Filozoflara atfen sergilenen bu kurama göre bilginin temeli, beş duyu aracılığıyla elde edilen duyusal algılardır. İnsanlarla hayvanlar arasında «duyusallar« ın algılanması bakımından bir fark yoktur. Ancak insanlar, hayvanlardan önemli bir özellikleri ile ayrılmaktadırlar: İnsanlar «hayalgücü» (muhayyila) denilen yetileri sayesinde, soyutlama yolu ile bu duyusal nesnelerden bir takım «tümel»ler (külli) oluşturabilirler. Bu tümellerin oluşturulma süreci de birkaç kademelidir. İnsan önce etrafında gördüğü belli bir gurup duyusal-bireysel varlıklardan onların hepsine uyan bir "form" (suret) oluşturur. Daha sonra zihin bu belli bir guruba giren nesnelerle, başka bir grup nesneler arasında ortak gördüğü bir niteliği soyutlayarak bu iki grup varlıklardan ikisine de uyan ikinci bir «form» oluşturur. Böylece bu soyutlama işlemi devam eder ve sonunda artık kendisi ile karşılaştırma yapılması mümkün bir varlık kalmayan, dolayısı ile en genel ve en basit odan bir «tümel»e varılır. Örneğin, etrafımızda gördüğümüz duyusal-bireysel insani varlıklardan hareketle, onların hepsine uyan bir «insan türü formu» elde edilir. Sonra insanlar, hayvanlarla karşılaştırılır. Onların ortak niteliklerinden «hayvan cinsi formu» elde edilir. Sonra insanlar ve hayvanlar birlikte bitkilerle karşılaştırılır v.b. ve böylece sonunda «en yüksek cins» e, yani kendisi ile karşılaştırılması mümkün bir başka varlığın kalmadığı «töz»e varılır.

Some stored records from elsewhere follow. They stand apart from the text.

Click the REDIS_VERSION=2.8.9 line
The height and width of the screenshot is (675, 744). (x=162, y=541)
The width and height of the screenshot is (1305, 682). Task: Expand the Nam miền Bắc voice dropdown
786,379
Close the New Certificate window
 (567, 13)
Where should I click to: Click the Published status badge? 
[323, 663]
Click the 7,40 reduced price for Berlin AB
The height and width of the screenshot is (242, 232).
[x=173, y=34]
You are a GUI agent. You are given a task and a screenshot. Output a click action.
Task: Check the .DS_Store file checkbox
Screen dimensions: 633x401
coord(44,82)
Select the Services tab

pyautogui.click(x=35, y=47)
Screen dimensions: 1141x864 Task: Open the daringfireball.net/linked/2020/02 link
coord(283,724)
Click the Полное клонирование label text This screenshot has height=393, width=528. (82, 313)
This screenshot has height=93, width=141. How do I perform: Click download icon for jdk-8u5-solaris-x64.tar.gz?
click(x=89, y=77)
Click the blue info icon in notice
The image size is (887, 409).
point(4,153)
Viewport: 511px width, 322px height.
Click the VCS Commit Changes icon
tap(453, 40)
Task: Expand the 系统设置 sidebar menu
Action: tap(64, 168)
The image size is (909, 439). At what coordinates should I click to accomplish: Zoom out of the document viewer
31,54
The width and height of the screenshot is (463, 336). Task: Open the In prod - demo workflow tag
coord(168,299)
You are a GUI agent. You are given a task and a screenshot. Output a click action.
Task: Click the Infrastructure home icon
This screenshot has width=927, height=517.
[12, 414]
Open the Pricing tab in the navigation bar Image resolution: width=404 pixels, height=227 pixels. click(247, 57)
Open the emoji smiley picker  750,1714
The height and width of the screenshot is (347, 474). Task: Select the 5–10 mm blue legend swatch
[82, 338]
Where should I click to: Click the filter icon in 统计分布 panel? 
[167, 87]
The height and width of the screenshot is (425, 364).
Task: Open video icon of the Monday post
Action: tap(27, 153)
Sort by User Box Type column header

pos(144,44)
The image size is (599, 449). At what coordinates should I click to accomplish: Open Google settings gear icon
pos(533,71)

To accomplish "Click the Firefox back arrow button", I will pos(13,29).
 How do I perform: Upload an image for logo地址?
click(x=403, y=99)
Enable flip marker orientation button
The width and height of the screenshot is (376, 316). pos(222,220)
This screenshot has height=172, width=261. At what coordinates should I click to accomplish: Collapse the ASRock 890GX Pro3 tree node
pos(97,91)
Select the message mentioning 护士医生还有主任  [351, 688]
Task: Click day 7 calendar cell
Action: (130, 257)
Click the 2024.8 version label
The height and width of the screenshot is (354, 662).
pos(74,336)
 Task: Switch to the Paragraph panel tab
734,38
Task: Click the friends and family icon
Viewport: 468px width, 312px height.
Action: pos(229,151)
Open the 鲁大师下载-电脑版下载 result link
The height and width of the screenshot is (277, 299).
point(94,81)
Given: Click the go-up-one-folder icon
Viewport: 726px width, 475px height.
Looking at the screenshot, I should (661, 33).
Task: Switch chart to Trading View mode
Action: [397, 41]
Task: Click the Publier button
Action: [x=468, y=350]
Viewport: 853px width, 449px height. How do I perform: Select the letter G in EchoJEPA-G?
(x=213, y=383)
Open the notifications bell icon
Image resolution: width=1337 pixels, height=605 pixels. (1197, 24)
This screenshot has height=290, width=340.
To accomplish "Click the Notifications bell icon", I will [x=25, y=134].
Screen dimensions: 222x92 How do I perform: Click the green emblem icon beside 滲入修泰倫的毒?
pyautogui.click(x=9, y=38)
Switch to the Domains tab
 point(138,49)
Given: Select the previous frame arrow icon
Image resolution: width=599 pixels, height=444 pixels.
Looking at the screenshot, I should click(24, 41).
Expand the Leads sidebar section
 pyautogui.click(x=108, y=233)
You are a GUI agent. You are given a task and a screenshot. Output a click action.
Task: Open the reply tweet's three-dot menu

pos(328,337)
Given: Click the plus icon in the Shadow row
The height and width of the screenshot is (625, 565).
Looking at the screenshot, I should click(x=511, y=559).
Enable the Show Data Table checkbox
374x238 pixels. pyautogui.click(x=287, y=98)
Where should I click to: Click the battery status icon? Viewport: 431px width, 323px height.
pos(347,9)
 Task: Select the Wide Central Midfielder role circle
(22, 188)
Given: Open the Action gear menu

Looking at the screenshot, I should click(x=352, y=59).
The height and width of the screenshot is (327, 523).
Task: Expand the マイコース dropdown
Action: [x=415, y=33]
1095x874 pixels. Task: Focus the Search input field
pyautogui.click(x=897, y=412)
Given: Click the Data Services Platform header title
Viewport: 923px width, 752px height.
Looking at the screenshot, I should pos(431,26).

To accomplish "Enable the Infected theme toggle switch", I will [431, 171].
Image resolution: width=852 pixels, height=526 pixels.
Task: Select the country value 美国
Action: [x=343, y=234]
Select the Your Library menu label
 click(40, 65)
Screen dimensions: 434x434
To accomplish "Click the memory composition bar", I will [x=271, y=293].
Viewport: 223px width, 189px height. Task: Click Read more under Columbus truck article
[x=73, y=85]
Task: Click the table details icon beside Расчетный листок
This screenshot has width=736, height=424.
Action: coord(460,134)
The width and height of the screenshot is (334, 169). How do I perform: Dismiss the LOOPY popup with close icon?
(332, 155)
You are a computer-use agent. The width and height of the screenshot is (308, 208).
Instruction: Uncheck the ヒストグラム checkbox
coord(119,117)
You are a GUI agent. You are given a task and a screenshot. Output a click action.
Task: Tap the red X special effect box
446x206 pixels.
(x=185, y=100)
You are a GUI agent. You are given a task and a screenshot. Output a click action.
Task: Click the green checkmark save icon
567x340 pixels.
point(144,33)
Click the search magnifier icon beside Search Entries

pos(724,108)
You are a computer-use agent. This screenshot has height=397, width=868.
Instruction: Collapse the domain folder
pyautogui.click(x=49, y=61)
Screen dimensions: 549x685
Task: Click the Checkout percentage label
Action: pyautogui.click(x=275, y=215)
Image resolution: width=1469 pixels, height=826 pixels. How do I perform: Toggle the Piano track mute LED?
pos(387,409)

Şimdi bilgi bu yolla, yani gitgide daha genelleşen bir takım formların soyutlama yolu ile elde edilmesi, böylece varlıkların özlerinin doğrudan bir görü ile algılanması yoluyla kavranması gibi bir başka yolla veya bu aşamadan sonra gelen bir başka aşama sonucunda da elde edilebilir: Zihin bir şeyi, bir başka şey hakkında bir yargılama işlemi sonucunda tasdik ederek de bilgiye varabilir. İşte bu işlemlerden birincisi tasavvur, ikincisi tasdik işlemi veya yolu'dur.

İbni Haldun tasavvur ile tasdik arası ilişkileri incelediği zaman, bilgi değeri ve amacı bakımından tasavvurun tasdikten önce geldiğini söyler. Çünkü, filozoflara göre tasavvurun faydası veya amacı, şeylerin hakikatlerinin bilgisidir. İmdi tasdikle ilgili bilginin amacı da budur. Bundan ötürü tasdikin, yani yargıda bulunmanın nihai amacı da gerçekte tasavvurun kendisidir. Kısaca tasdik, aslında tasavvur için bir araçtır.

İbni Haldun'un bu şekilde tanımladığı, konu ve amaçlarını belirlediği mantığa ve bu mantığın dayandığını düşündüğü bu bilgi kuramına bazı itirazları olacaktır. Ancak daha önce mantık hakkında İslâm'da ortaya çıkmış olan birtakım yanlış anlayışları, bu mantığa haksız olarak yapılmış olan birtakım eleştirileri bertaraf etmesi gerekmektedir. Bu yanlış anlayışlardan birini, İbni Haldun'a göre, mantığın kendisi bilgi vermeyen, fakat bilginin elde edilmesinde bir aracı ve yardımcı olan bir disiplin olduğu noktasını gözden kaçıran bazı kimseler temsil etmektedir.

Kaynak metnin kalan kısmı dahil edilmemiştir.